## EXTRACT

** start **

No slack in drum brake safety10 August 2021

Automatic slack adjusters (also known as automatic brake adjusters, ASAs or ABAs) are an essential part of a drum brake assembly, compensating drum brake wear over time. But they can’t work if they are not installed correctly, reports Toby Clark

Automatic slack adjusters have been a mandatory fitment on most trucks, trailers and passenger-carrying vehicles since April 1995: specifically, on category N2 & N3 LGVs, O3 & O4 trailers and M2 & M3 PCVs.

So the few manual slack adjusters out there will be fitted to vehicles more than a quarter of a century old — but it seems that training and attitudes have not kept up. Neil Mitchell, hon. secretary of IRTE Northern Centre, says: “As a DVSA vehicle examiner, I have encountered many in-service commercial vehicles and trailers over the years with defective brakes as a result of automatic slack adjusters being faulty or not functioning correctly through poor maintenance procedures, or being incorrectly installed.”

Some industry figures spoken to for this article suggested that technicians brought up on manual slack adjusters were applying the same principles to ASAs, which are quite different. Neil Mitchell adds: “It is evident that a large number of technicians working in the industry do not understand their function and operation.”

Lawrie Alford, LATC automotive skills mentor, points out that “CPD is vital – technicians need to prove that they have read and understood the instructions. ‘Qualified’ and ‘competent’ are totally different things – being qualified doesn’t mean you’re competent!”


An automatic slack adjuster forms the lever that links the push rod of the brake actuator to the S-cam which expands the brake shoes. Its specific function is to compensate for wear in the brake lining and brake drum, by adjusting the angle between the lever and the camshaft; in this way, an ASA removes the need for manual adjustment over the life of the brake lining.

** end **

## RECORD EXTRACTS

** start **

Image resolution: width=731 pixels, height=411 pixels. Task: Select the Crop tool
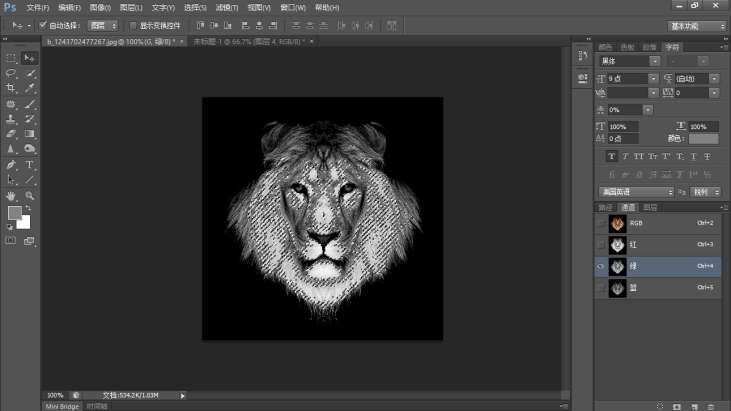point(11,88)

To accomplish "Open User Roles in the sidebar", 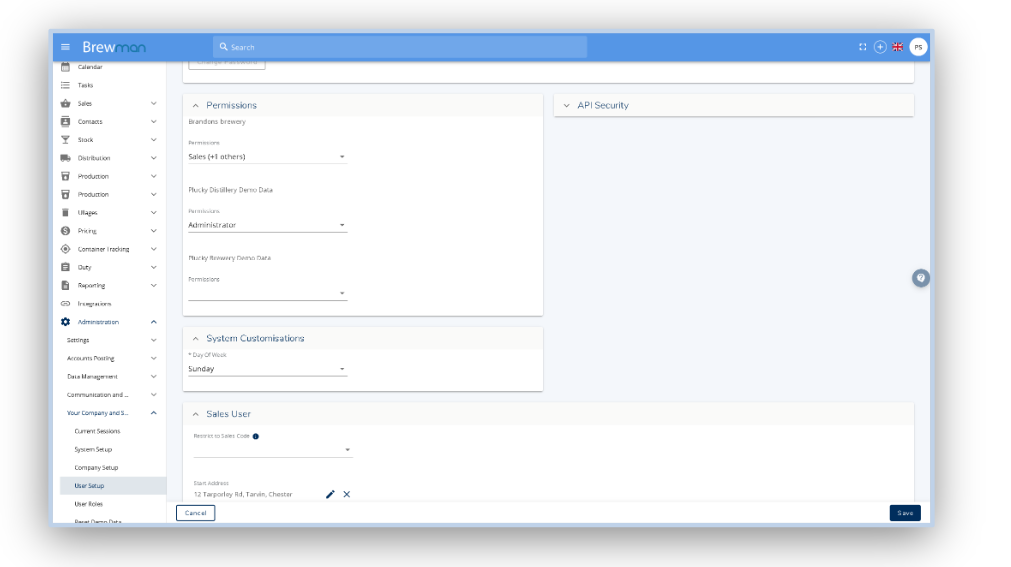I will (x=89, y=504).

** end **
** start **

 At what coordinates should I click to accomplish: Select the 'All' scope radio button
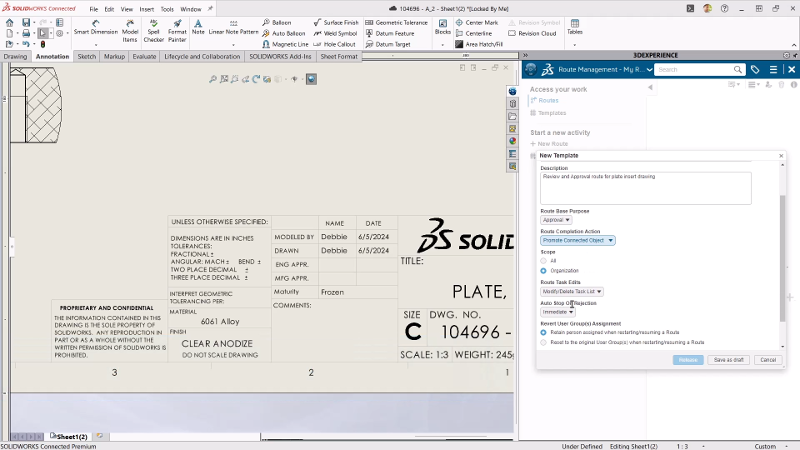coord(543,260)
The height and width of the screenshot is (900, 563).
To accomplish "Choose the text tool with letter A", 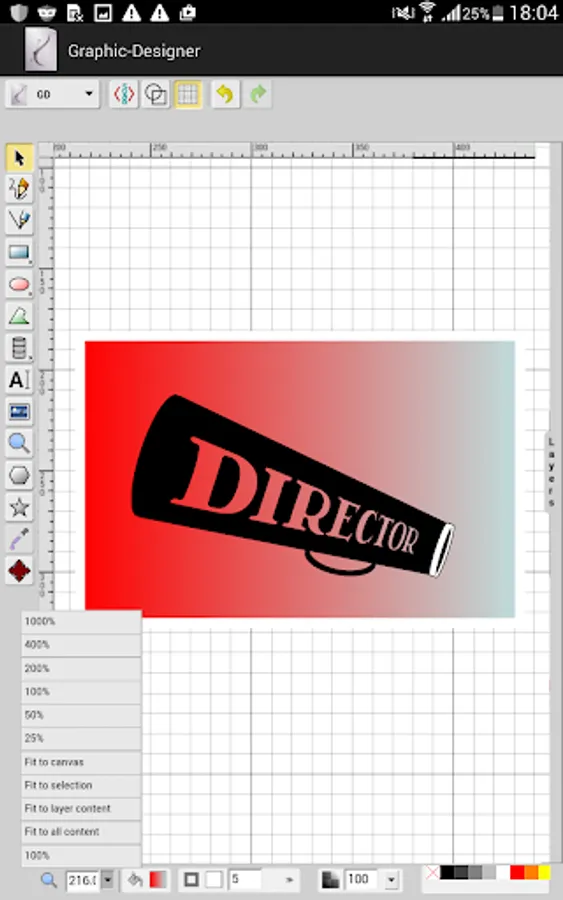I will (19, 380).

** end **

## WHAT YOU NEED TO DO
1) Summarize the slack adjuster article in two sentences.
2) Using the slack adjuster article, decide whether each statement agrees with it, answering yes or no and quoting the deciding words: (a) Automatic slack adjusters have been required on most trucks, trailers and passenger-carrying vehicles since April 1995. (b) Lawrie Alford says that being qualified means a technician is competent. (c) An automatic slack adjuster links the push rod of the brake actuator to the S-cam.
3) Please reproduce the part of the slack adjuster article that opens with the words containing "Automatic slack adjusters (also" and closes with "M2 & M3 PCVs.".
The data can be left aside.

## FINAL RESULTS
1) Automatic slack adjusters, which compensate for drum brake wear by adjusting the angle between the lever and the camshaft, have been mandatory on most trucks, trailers and passenger-carrying vehicles since April 1995. Yet a DVSA vehicle examiner reports many in-service vehicles with defective brakes because these adjusters were faulty, poorly maintained or incorrectly installed, and industry figures say many technicians do not understand how they work.

2)
(a) Yes: "have been a mandatory fitment on most trucks, trailers and passenger-carrying vehicles since April 1995"
(b) No: "being qualified doesn’t mean you’re competent"
(c) Yes: "forms the lever that links the push rod of the brake actuator to the S-cam"

3)
Automatic slack adjusters (also known as automatic brake adjusters, ASAs or ABAs) are an essential part of a drum brake assembly, compensating drum brake wear over time. But they can’t work if they are not installed correctly, reports Toby Clark

Automatic slack adjusters have been a mandatory fitment on most trucks, trailers and passenger-carrying vehicles since April 1995: specifically, on category N2 & N3 LGVs, O3 & O4 trailers and M2 & M3 PCVs.